:: Records supplied ::

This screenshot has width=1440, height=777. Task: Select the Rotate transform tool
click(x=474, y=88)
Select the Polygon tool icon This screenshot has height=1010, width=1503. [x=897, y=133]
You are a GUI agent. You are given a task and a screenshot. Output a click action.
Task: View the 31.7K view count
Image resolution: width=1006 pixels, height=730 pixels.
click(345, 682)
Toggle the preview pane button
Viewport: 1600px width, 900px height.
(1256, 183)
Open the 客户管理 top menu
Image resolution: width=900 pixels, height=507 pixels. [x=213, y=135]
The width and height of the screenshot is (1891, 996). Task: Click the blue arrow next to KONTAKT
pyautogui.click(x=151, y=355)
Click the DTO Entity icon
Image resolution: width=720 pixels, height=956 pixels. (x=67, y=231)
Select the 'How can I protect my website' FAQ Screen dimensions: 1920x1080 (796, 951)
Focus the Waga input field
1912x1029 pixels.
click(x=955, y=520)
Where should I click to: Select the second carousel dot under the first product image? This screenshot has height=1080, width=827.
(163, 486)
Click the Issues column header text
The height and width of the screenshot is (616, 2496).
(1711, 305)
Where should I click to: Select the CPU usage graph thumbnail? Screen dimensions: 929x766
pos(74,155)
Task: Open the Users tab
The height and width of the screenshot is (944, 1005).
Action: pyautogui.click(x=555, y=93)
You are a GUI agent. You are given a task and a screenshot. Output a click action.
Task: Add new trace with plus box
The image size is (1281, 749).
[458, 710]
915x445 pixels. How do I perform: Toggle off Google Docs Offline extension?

:::

Exactly the lines from the one containing "The height and width of the screenshot is (616, 2496)." to the final line of the entries must be restated, and no others.

- **Solution**:
The height and width of the screenshot is (616, 2496).
(1711, 305)
Where should I click to: Select the CPU usage graph thumbnail? Screen dimensions: 929x766
pos(74,155)
Task: Open the Users tab
The height and width of the screenshot is (944, 1005).
Action: pyautogui.click(x=555, y=93)
You are a GUI agent. You are given a task and a screenshot. Output a click action.
Task: Add new trace with plus box
The image size is (1281, 749).
[458, 710]
915x445 pixels. How do I perform: Toggle off Google Docs Offline extension?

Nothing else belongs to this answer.